───── Exercise materials
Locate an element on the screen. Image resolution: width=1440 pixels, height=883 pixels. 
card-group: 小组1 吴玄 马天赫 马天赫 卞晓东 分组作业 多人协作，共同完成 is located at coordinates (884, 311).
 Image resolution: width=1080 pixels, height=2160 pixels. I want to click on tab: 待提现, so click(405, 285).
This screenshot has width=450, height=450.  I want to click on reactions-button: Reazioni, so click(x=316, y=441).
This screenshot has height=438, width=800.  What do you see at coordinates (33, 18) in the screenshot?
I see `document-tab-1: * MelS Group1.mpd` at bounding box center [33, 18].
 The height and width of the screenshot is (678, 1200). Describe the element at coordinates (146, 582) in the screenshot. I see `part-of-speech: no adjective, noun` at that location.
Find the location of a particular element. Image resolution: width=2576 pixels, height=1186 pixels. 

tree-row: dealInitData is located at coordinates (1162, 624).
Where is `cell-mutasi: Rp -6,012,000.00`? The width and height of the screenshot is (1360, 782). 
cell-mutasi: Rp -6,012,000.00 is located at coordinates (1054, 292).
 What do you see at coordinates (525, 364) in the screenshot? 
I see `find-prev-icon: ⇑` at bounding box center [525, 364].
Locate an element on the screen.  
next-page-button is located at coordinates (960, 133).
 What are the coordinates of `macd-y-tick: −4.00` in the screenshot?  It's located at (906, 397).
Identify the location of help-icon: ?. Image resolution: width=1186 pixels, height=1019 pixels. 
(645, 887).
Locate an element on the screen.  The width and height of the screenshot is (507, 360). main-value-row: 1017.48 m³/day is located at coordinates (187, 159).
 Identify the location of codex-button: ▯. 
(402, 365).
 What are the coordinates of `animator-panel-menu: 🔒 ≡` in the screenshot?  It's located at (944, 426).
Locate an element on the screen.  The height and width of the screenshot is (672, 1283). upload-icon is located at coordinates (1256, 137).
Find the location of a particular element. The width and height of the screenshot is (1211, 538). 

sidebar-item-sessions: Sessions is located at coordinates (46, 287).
──────────
**What this task involves**
Return the lines of material starting with the one containing "Identify the location of codex-button: ▯." and running through the end of the material, copied exactly.

**Output for this exercise**
 Identify the location of codex-button: ▯. 
(402, 365).
 What are the coordinates of `animator-panel-menu: 🔒 ≡` in the screenshot?  It's located at (944, 426).
Locate an element on the screen.  The height and width of the screenshot is (672, 1283). upload-icon is located at coordinates (1256, 137).
Find the location of a particular element. The width and height of the screenshot is (1211, 538). 

sidebar-item-sessions: Sessions is located at coordinates (46, 287).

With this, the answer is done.